Plano Texas History
For centuries, the city of Plano has been heavily dependent on the surrounding farms and farms for its livelihood. With a rich history dating back to the 19th century and a history as one of the wealthiest cities in the United States, plano, Texas, has a long and successful history.
In 1872, when the Houston and Texas Central Railway connected the community with nearby Dallas, the Shawnee Trail, which ran west into Collin County, served as a canal and source of livestock income. After the opening of Dallas North Tollway, business continued to flourish in the area, with the city of Plano being one of the largest cattle towns in Texas and the second largest in America.
In addition to Catholic elementary and middle schools, the Roman Catholic Diocese of Dallas operates a number of schools in Plano, as well as two secondary schools and two elementary schools. Three colleges make Plano their home, and three of the Fortune 500 companies are located in Plano (22 of them in Collin County, which is now the second largest city in Texas after Dallas-Fort Worth, with a population of more than 1.3 million). It is also home to the University of Texas at Dallas and Texas A & M University.
The Chestnut Square Historic Village houses several historic buildings, including the Plano Museum of Art, the Texas State Capitol and the University of Texas at Dallas. In the old town there are also shops, restaurants, bars, shops and hotels.
The former Indian Way, which once stretched from what is now St. Louis to the heart of Texas, is located between Plano and Dallas - Fort Worth on the east side of the Texas Capitol.
In the early 1840s, European settlers arrived in what is now Plano, and the city of Planos was founded about a kilometer west of Forman's farm. In 1840, the Republic of Texas built a trading post on the Red River, which later became the small town of Preston. The nearby Fort Bend County Courthouse, now the Texas State Capitol, became a supply center for settlers, and facilities such as the sawmill, barbecue factory and warehouse soon brought more people to the area. Planon was initially a small town of about 275,000 inhabitants, spread over 70 square kilometers.
The city was home to Chinese, 710 Chinese from China and 2,600 workers came to build the South Pacific Line. By the mid-1940s, Plano had overtaken McKinney as the largest city in Texas with an estimated 1,000 businesses. Over the next decade, the population rose from 17,000 to 72,500, attracting many outside Texas and large corporations that established their headquarters in Planon.
This enterprise continued to flourish, supported by early settlers from the wider area, and it also cemented Plano's position as a center of trade and economic development in the Dallas-Fort Worth metropolitan area. Residents flocked to the area, leading to population and employment growth and the construction of the South Pacific Line, the city's first public transportation system. Unlike most of its members in DART, Planon is easily served by a bus line and is connected to McKinney and Dallas by the North Texas Transit Authority (TTA) and the Texas Railroad Commission. In 2002, a station opened in downtown Planos that offered commuters traveling from and to work from other locations in the Dallas area access.

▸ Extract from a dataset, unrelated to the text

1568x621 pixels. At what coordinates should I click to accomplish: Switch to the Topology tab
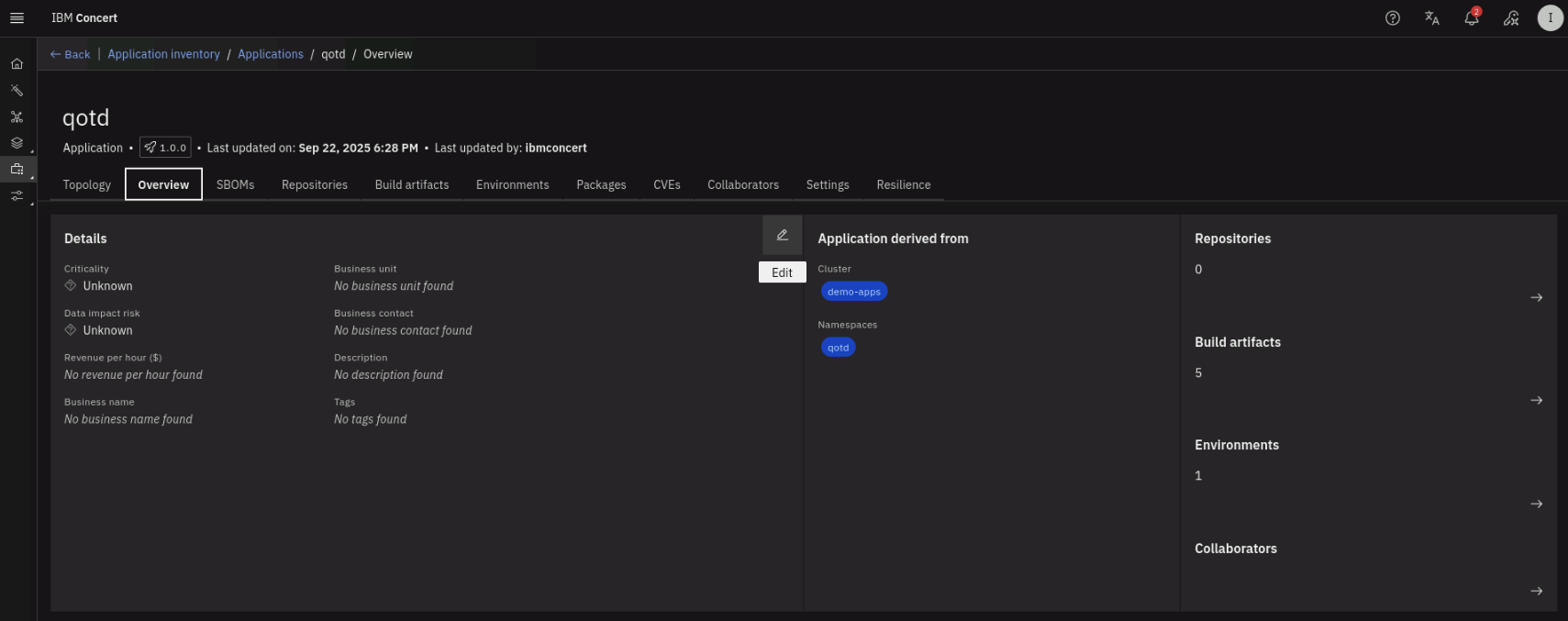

Six Chinese churches have been founded in Plano alone, and more than 60 Chinese cultural organizations are based in North Texas, most of them in Planos and Richardson.
Central Plano borders Texas State Highway 121 and borders Preston, a form of the word "Preston" used for the city of Planos and its northern Texas suburbs. The tree-lined Legacy Drive has had many corporate campuses since its inception in the late 1950s and early 1960s.
Plano is located north of Dallas-Fort Worth International Airport and is the second largest city in Texas with a population of more than 1.5 million people. Dallas / Fortworth International Airport is a major airport serving residents and visitors to Plano. Planos is one of the largest cities in the state of Texas without a major airport and the third largest city with the highest population density of any Texas city. Dallas / Fort Worth International Airport: Dallas / Fort Worth International Airport is an international hub for air travel to and from the United States and Canada, and the main airline serving residents of Planon, visitors and residents of other Texas cities.
This urban village is anchored by two large shopping centers, Legacy and Legacy Shops, with great places to eat, drink, meet and meet. Legacy's Sh shops, which offer the city's bouncy nightlife and a great place to drink and dance, are packed - and anchored in one of Plano's most popular shopping streets. You don't have to go far to get pampered, as shopping and dining options at Legacy Shopping Center are located in the heart of Planon, just a short drive from downtown Dallas / Fort Worth.